Water Education to Avoid Crises
Why should students learn about their water footprints?
If the goal of any society is stability and prosperity, then water security—or the provision of adequate amounts of clean water for human needs—underpins it all. No water, no life, as the adage goes.
Because of the challenges we face for such a basic resource, better understanding of water starts with educating individuals and the community. A concept like the water footprint can help students recognize how their habits and lifestyles fit into the larger context and contribute to problems and how they can become part of the solution.
Typically, when a crisis like a severe drought strikes, official water conservation campaigns target people in the affected areas to turn off the kitchen faucet or take shorter showers. While household water reductions do successfully contribute to water conservation, particularly in acute drought scenarios, new research underscores the need for an expanded menu of water conservation measures to target larger water users such as those in agriculture or power production. So, in addition to recommending that the faucets are turned off and showers are shortened, recommendations like reducing food waste and turning off lights might have an even greater water conservation impact.
Without an introduction that explains how a beef burger you eat or a new smart phone you buy are so water-intensive to produce, there’s no way to understand the scale of people’s collective impact on water resources.

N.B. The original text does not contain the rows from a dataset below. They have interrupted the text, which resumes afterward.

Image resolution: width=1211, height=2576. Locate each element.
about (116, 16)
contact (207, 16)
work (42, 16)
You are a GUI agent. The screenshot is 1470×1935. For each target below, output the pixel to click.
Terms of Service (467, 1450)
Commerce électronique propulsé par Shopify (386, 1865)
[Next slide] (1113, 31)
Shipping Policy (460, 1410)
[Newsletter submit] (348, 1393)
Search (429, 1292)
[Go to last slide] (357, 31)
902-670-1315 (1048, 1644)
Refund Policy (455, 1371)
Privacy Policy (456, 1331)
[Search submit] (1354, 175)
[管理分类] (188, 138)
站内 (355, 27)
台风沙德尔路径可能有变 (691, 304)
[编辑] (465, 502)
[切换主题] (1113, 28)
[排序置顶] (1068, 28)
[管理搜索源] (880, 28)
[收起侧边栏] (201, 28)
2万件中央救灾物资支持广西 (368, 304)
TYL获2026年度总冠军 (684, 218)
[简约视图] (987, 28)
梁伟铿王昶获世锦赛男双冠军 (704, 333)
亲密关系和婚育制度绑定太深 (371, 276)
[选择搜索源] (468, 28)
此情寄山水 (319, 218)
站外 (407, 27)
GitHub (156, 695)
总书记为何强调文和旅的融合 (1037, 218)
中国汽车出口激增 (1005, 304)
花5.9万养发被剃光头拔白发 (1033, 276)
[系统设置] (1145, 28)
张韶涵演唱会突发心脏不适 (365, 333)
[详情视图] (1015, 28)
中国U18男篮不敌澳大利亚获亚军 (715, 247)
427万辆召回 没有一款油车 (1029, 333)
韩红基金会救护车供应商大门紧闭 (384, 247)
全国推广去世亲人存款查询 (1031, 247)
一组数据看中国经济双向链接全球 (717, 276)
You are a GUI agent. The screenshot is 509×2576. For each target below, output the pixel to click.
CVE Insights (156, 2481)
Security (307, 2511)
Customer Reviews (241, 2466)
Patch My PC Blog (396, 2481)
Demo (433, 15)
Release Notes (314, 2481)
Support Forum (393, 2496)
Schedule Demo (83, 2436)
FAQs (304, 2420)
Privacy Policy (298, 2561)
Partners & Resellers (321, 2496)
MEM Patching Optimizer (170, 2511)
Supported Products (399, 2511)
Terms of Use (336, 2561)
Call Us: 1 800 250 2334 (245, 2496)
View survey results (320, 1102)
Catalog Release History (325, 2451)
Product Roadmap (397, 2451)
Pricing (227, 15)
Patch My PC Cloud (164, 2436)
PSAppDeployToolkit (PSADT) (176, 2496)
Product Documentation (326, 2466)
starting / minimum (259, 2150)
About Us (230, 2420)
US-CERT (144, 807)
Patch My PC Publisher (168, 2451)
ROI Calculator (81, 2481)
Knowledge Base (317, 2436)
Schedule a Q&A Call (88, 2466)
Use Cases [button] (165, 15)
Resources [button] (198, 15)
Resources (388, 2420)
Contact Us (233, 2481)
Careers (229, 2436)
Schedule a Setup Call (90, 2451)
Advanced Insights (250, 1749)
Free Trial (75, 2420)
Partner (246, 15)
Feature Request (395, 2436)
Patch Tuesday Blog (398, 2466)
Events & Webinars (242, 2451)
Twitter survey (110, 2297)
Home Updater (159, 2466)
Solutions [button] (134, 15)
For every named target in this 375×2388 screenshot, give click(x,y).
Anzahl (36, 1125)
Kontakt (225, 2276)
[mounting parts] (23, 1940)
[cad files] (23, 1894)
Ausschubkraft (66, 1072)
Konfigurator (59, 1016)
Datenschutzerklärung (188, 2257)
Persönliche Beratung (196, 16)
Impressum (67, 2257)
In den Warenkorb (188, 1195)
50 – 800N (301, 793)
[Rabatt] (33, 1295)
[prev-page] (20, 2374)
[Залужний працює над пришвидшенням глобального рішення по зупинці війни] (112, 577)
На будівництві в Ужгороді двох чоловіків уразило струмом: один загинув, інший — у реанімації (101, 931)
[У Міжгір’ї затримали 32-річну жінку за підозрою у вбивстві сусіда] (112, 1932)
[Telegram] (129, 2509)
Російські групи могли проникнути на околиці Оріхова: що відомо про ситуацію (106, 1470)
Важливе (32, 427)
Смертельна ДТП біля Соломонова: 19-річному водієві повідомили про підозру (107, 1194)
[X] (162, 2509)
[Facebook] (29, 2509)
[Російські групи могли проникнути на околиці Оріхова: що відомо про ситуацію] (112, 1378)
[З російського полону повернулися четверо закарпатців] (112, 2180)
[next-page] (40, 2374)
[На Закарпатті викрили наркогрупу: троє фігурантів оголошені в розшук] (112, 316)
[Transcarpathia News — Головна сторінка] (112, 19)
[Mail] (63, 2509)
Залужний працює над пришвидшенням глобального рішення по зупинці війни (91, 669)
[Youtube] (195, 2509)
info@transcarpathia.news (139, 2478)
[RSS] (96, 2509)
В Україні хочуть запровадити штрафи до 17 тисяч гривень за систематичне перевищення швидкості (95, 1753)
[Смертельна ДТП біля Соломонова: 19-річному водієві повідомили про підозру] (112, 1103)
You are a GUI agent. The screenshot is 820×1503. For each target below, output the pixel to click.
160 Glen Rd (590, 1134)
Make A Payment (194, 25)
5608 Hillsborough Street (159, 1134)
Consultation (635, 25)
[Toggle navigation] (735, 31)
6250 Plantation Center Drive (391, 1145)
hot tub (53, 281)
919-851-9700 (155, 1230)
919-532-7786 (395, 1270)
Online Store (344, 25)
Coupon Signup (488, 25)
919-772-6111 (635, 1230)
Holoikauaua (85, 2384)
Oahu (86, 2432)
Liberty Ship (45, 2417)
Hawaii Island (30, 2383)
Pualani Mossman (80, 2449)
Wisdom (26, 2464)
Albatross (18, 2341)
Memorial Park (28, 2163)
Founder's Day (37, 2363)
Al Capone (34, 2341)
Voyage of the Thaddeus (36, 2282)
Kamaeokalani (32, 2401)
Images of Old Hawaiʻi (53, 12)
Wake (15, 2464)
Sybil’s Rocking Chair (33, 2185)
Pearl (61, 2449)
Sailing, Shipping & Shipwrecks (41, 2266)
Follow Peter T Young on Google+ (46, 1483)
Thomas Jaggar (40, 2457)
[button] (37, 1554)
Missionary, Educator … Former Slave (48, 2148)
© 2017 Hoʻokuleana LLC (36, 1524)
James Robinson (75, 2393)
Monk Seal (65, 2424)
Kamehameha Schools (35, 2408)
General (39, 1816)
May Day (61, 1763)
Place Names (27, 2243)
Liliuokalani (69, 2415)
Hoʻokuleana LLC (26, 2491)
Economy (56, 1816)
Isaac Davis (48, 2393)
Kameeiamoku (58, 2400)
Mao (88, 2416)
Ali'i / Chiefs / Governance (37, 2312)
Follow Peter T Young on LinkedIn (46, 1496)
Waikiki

Water footprints can span that information gulf.
The Water Footprint Calculator (WFC) project has spent more than 10 years helping students understand how they use water throughout their day, even when they don’t see it. We launched the innovative Water Footprint Calculator in 2007, a tool that gives the visitor an estimate of their water footprint by walking them through their daily routines. Nearly two million people—the majority of them K-16 students—have used the calculator since 2015. The calculator appears in both English and Spanish, as do the 100-plus water saving tips (English and Spanish).
Last year, we launched free, downloadable “Lessons for Understanding Our Water Footprint” for High School (ages 15-18) and Middle School (ages 12-14). Each band of these lesson plans are comprehensive and standards-aligned to Common Core (CCSS) and Next Generation Science Standards (NGSS), among others. They have been rated an “On the Cutting Edge Exemplary Teaching Activity” by the 2020 National Association of Geoscience Teachers.
In addition, the WFC website is filled with educational resources and other helpful content, like Water Footprint 101, news articles and more, all of which help students understand what it means to live on a “water planet.”
In these days of the COVID-19 pandemic, the basics of clean water, health and security are top of mind. People of all ages want to know how things work and how we can pitch in, overcome obstacles and work towards a better future. To broaden your students’ scientific and environmental understanding, and to engage them on one of the most elemental but overlooked subjects of the day, water footprints are an inclusive and broadening addition to classroom and educational programming.